According to a press release issued on Thursday by the U.S. Attorney’s Office for the District of Eastern Virginia:
“Nicholas Young, 37, of Fairfax, who was formerly employed as a police officer with the Metro Transit Police Department, was indicted today by a federal grand jury on charges of attempting to provide material support to a designated foreign terrorist organization and obstruction of justice.”
Young was first arrested in Virginia in August. ABC News reported at the time that he had been charged with “attempting to provide material support to ISIS.”
According to the U.S. Attorney’s Office:
“The material support and resources that Young attempted to provide included, but was not limited to: Protection of ISIL personnel from capture or harm by attempting to mislead the FBI as to what Young believed to be his friend’s travel to Syria to join ISIL; and the provision of gift cards for ISIL.”
The friend Young sought to protect was actually an undercover FBI agent operating as a “confidential human source.” The informant had led Young to believe he was working on behalf of the ISIS, a mistruth that ultimately led Young to defend him.
“During an FBI interview, Young was told the FBI was investigating the attempt of his associate (the CHS) to join ISIL. Nevertheless, in an attempt to thwart the prosecution of the CHS and himself, Young attempted to deceive investigators as to the destination and purpose of the CHS’ travel.”
According to official allegations, Young “attempted to obstruct, influence, and impede an official proceeding of the Grand Jury by sending a text message to the CHS’ cell phone in order to make it falsely appear to the FBI that the CHS had left the United States to go on vacation in Turkey. In actuality, Young believed the CHS had gone to Turkey and then to Syria in order to join and fight for ISIL.”
He now faces up to 60 years in prison.
It’s evident Young is disturbed; he reportedly told an undercover agent he enjoyed torturing animals. It’s also apparent that he harbored sympathy for the ISIS.
What’s less clear is the extent to which the FBI encouraged this support. Young had been on the FBI’s radar since 2010, and according to the Justice Department, over the years he had “repeatedly expressed his interest in terrorism-related activity,” ABC News reported in August.
On one occasion, he met with an undercover agent, as well as Amine El Khalifi, who plead guilty to planning a terror attack in Washington D.C. in 2012. By this measure, Young was mingling with a dangerous terrorist.

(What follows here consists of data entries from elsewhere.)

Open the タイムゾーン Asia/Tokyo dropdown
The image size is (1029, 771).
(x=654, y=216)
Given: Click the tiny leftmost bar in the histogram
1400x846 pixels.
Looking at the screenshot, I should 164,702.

The problem with this narrative, however, is that the FBI has made a habit of facilitating terror plots — only to break them up and tout their vigilant protection of the United States. Though the FBI and federal government take credit for having stopped hundreds of terror plots since 9/11, a report by Human Rights Watch in 2014 found that “In some cases, the FBI may have created terrorists out of law-abiding individuals by suggesting the idea of taking terrorist action or encouraging the target to act.”
That report detailed a “system that features not just the sting operations but secret evidence, anonymous juries, extensive pretrial detentions and convictions significantly removed from actual plots.”

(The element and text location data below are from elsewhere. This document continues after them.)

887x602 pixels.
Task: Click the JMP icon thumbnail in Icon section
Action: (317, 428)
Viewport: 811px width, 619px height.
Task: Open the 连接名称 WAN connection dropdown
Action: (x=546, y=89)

The Daily Beast considered Khalifi’s arrest in the context of the FBI’s fabricated terror plots:
“If federal authorities thought Amine El Khalifi was a clear and present danger to America, they could have easily solved the problem by deporting the 29-year-old Moroccan, who had been living as an illegal immigrant in northern Virginia for years, having overstayed his visitor’s visa by a decade.”
Rather than outright solving the problem, however, the FBI encouraged him to plot an attack before arresting him:
“Instead, he was arrested Friday in a garage outside the U.S. Capitol for allegedly planning to set off a fake suicide vest and shoot people with an inoperable automatic weapon—both provided to him by his government handlers.” [emphasis added]

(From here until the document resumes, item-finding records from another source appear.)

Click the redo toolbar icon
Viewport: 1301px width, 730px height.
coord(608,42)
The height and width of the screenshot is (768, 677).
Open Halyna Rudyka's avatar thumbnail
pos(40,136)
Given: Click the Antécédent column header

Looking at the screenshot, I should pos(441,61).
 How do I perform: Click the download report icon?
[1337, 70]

Though the FBI gave Khalifi fake materials, the agency has targeted mentally ill individuals and provided them with actual weaponry.
In at least one case, the FBI targeted “a mentally ill man who was doing nothing more than ranting about violent jihad and talking (admittedly in frightening ways) about launching attacks—until he met an FBI informant. At that point, he started making shopping lists for weapons,” The Intercept reported, noting the FBI supplied him with weapons and then charged him possessing them.
Evidently, the FBI is guilty of providing “material support” to terrorists — the same charges Young now faces.